Which of the following is the most appropriate next step in management?
The correct answer is:
B) Emergent operative repair
This patient has a ruptured abdominal aortic aneurysm causing hemorrhagic shock. The abrupt abdominal and back pain, syncope, hypotension, pulsatile abdominal mass, and bedside ultrasonographic evidence of an aneurysm with retroperitoneal fluid establish the diagnosis. He requires immediate transfer for operative repair, using endovascular aneurysm repair or open surgery according to vascular anatomy, institutional capabilities, and surgical judgment.
A ruptured abdominal aortic aneurysm causes rapid blood loss into the retroperitoneal or intraperitoneal space. Temporary tamponade by retroperitoneal tissues may limit bleeding initially, but disruption of this containment can result in sudden cardiovascular collapse. Definitive hemorrhage control must therefore not be delayed for additional diagnostic testing when the diagnosis is clear and the patient is unstable.
Initial resuscitation includes rapid vascular access, blood product preparation, correction of coagulopathy, and immediate involvement of vascular surgery. Excessive crystalloid administration should be avoided. Before proximal aortic control is obtained, a permissive hypotension strategy may be used in an alert patient with adequate vital-organ perfusion because aggressively normalizing the blood pressure can disrupt clot formation and increase hemorrhage. Blood products are preferred when resuscitation is required.
The classic triad of abdominal or back pain, hypotension, and a pulsatile abdominal mass is highly suggestive but is not present in every patient.

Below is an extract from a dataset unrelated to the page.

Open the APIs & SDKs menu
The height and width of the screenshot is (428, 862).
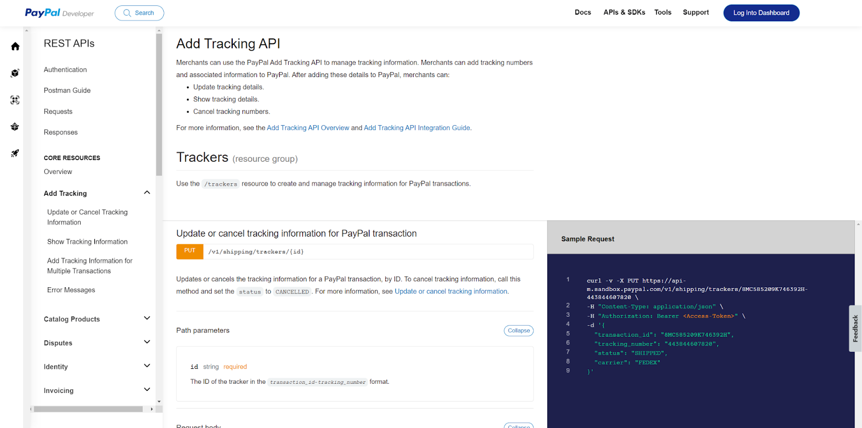pyautogui.click(x=624, y=12)
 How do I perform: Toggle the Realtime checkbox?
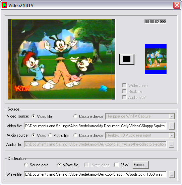coord(124,91)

In an older adult with risk factors and unexplained shock, rupture should remain a major consideration even when the abdominal examination is less definitive.
Answer choice A: CT angiography of the abdomen and pelvis, is incorrect.

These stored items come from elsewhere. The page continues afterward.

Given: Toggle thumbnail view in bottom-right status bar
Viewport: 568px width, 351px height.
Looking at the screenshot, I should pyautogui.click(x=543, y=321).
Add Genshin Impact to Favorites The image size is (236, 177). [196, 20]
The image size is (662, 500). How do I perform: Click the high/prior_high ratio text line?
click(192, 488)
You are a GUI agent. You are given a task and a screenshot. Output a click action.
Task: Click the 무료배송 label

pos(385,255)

CT angiography defines aneurysm anatomy and is useful in a hemodynamically stable patient when the diagnosis or suitability for endovascular repair requires clarification. This patient is profoundly hypotensive, has a classic presentation, and already has bedside ultrasonographic evidence of rupture. Transporting him for CT would delay hemorrhage control and could result in death during imaging.

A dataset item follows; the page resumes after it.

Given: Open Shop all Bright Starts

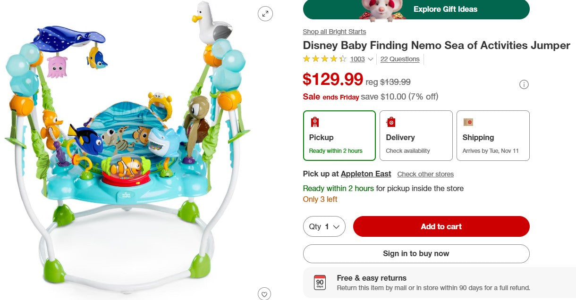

Answer choice C: Intravenous esmolol infusion, is incorrect.
Intravenous beta blockade is central to the initial management of acute aortic dissection because reducing heart rate and contractility decreases shear stress on the aortic wall. In ruptured abdominal aortic aneurysm, however, the immediate problem is uncontrolled hemorrhage and critically reduced circulating volume. Beta blockade could further decrease cardiac output and worsen shock.
Answer choice D: Large-volume crystalloid resuscitation until systolic blood pressure exceeds 140 mm Hg, is incorrect.
Aggressive crystalloid administration can dilute clotting factors, worsen hypothermia, and increase hydrostatic pressure at the rupture site, potentially accelerating hemorrhage. Resuscitation should prioritize blood products and sufficient perfusion rather than normalization of blood pressure before definitive aortic control. Profound or worsening shock still requires active resuscitation, but large-volume crystalloid administration to a hypertensive target is harmful.
Answer choice E: Serial abdominal ultrasonography, is incorrect.
Ultrasound surveillance is appropriate for selected asymptomatic aneurysms below the threshold for repair. A symptomatic or ruptured aneurysm requires urgent intervention regardless of diameter. Repeating imaging would not alter management and would dangerously delay definitive treatment.
Key Learning Point
A hemodynamically unstable patient with suspected or confirmed ruptured abdominal aortic aneurysm requires immediate operative repair without delay for CT angiography. Resuscitation should emphasize blood products and avoidance of excessive crystalloid administration before hemorrhage control.